OK, so I'm trying to think through this but getting something completely different. I'm starting with knowing that:

$f''(x)=\displaystyle\lim_{h\to 0}\frac{f'(x+h)-f'(x)}{h}$

But also that:

$f'(x+h)=\displaystyle\lim_{h\to 0}\frac{f(x+2h)-f(x+h)}{h}$

$f'(x)=\displaystyle\lim_{h\to 0}\frac{f(x+h)-f(x)}{h}$

So when I substitute these in, I'm instead getting the following:

$\displaystyle\lim_{h\to 0}\frac{\frac{f(x+2h)-f(x+h)}{h}-\frac{f(x+h)-f(x)}{h}}{h}$

$=\displaystyle\lim_{h\to 0}\frac{f(x+2h)-2f(x+h)+f(x)}{h^2}$

Which I know is just off by an $h$. It seems to me that they get the second derivative formula like this:

$f''(x)=\displaystyle\lim_{h\to 0}\frac{f'(x)-f'(x-h)}{h}$

But I don't really understand why it's that way. That seems like $f''(x-h)$ to me. Why is it done that way?
• Oct 7th 2010, 04:42 AM
Pandevil1990
Look here,

Attachment 19214
• Oct 7th 2010, 04:47 AM
Also sprach Zarathustra
Quote:

Originally Posted by mathematicalbagpiper
Show that $f''(x)=\displaystyle\lim_{h\to 0}\frac{f(x+h)-2f(x)+f(x-h)}{h^2}$.

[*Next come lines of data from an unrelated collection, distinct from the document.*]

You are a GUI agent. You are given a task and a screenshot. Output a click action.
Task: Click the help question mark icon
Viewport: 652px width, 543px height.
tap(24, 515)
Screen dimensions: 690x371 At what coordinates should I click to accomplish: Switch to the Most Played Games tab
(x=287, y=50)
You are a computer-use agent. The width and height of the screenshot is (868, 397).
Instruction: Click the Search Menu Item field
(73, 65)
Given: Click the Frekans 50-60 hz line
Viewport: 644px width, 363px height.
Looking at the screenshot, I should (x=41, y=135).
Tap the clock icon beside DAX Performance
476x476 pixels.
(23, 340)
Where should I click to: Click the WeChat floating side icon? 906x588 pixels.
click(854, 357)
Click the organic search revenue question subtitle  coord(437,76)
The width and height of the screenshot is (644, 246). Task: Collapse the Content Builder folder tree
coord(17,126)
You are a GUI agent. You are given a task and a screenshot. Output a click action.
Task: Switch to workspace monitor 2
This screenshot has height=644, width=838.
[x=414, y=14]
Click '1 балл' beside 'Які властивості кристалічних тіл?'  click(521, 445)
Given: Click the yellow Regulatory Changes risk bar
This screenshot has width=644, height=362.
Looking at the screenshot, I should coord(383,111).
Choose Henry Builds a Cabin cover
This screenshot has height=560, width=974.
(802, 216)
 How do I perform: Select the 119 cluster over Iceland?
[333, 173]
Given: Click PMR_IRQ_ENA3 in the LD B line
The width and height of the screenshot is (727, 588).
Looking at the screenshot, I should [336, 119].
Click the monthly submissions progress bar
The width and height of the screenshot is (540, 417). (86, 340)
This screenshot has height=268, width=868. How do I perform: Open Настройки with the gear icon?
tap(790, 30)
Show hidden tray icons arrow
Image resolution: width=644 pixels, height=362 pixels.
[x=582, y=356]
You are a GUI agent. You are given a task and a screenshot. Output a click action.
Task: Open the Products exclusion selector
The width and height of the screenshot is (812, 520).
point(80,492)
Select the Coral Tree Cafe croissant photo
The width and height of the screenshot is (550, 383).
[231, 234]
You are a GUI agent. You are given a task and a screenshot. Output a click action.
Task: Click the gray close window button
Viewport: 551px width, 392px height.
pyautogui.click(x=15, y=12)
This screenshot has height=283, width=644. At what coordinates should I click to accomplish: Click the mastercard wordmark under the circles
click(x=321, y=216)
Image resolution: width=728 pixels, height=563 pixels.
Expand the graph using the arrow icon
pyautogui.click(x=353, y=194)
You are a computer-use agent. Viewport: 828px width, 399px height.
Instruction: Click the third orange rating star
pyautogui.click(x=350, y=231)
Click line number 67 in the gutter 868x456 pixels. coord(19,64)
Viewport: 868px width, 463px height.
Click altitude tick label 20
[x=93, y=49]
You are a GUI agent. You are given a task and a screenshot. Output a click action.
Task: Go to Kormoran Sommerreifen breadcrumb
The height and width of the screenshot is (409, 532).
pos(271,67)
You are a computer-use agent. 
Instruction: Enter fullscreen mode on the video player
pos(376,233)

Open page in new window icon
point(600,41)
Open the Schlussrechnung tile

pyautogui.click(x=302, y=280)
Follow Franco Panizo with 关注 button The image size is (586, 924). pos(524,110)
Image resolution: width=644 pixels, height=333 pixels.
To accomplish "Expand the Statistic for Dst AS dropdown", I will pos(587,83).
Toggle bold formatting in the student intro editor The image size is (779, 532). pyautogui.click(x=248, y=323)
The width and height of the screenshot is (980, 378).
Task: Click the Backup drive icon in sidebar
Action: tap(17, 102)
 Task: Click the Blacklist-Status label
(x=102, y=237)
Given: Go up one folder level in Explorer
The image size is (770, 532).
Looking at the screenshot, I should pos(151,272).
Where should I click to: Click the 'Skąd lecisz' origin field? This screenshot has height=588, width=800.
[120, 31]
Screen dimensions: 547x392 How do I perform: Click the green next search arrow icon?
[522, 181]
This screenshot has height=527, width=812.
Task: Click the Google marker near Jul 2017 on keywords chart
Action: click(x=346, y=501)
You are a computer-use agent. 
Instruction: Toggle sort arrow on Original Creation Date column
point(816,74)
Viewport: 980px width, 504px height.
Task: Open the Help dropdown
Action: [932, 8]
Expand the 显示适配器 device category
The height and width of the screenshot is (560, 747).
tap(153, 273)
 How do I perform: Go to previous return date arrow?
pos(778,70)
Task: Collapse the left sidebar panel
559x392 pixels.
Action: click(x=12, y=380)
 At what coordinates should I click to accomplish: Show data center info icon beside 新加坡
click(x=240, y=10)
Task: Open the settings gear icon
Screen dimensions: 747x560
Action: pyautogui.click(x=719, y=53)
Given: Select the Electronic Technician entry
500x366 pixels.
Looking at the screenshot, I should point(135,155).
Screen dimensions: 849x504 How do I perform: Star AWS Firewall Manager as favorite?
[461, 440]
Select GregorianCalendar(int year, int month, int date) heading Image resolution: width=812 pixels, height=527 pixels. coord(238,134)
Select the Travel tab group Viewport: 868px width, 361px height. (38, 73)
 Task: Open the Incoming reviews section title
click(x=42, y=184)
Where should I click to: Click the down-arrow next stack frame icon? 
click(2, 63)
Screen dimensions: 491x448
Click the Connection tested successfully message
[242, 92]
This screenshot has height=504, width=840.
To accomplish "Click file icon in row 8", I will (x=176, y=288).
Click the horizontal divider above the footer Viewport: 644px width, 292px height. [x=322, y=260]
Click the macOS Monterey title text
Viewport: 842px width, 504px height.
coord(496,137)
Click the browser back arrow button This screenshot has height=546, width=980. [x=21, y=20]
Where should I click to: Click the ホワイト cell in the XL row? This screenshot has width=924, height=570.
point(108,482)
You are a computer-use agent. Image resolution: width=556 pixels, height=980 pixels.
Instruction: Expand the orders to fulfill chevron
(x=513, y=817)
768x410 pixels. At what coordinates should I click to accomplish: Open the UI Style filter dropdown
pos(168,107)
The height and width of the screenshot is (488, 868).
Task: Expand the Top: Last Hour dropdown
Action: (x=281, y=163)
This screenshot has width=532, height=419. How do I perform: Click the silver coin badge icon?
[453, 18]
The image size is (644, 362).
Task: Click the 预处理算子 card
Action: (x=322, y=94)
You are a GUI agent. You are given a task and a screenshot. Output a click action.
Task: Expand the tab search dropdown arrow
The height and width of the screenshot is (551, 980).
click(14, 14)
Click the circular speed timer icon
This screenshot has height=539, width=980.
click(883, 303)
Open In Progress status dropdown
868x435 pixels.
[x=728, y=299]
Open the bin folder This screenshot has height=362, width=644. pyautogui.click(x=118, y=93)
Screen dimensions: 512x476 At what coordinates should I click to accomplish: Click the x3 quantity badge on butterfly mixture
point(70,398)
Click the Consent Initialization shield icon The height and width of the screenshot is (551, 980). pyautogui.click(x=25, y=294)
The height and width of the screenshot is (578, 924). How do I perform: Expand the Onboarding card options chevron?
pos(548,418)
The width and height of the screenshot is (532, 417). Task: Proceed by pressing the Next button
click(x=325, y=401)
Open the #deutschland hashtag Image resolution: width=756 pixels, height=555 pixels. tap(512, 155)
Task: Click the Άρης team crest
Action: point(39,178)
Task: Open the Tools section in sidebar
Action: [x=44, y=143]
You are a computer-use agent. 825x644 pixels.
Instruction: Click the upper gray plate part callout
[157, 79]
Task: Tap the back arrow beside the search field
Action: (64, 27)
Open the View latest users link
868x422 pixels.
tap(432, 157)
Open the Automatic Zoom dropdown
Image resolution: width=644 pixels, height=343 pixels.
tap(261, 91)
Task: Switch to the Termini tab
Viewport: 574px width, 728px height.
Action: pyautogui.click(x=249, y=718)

OK, so I'm trying to think through this but getting something completely different. I'm starting with knowing that:

$f''(x)=\displaystyle\lim_{h\to 0}\frac{f'(x+h)-f'(x)}{h}$

But also that:

$f'(x+h)=\displaystyle\lim_{h\to 0}\frac{f(x+2h)-f(x+h)}{h}$

$f'(x)=\displaystyle\lim_{h\to 0}\frac{f(x+h)-f(x)}{h}$

So when I substitute these in, I'm instead getting the following:

$\displaystyle\lim_{h\to 0}\frac{\frac{f(x+2h)-f(x+h)}{h}-\frac{f(x+h)-f(x)}{h}}{h}$

$=\displaystyle\lim_{h\to 0}\frac{f(x+2h)-2f(x+h)+f(x)}{h^2}$

Which I know is just off by an $h$. It seems to me that they get the second derivative formula like this:

$f''(x)=\displaystyle\lim_{h\to 0}\frac{f'(x)-f'(x-h)}{h}$

But I don't really understand why it's that way. That seems like $f''(x-h)$ to me. Why is it done that way?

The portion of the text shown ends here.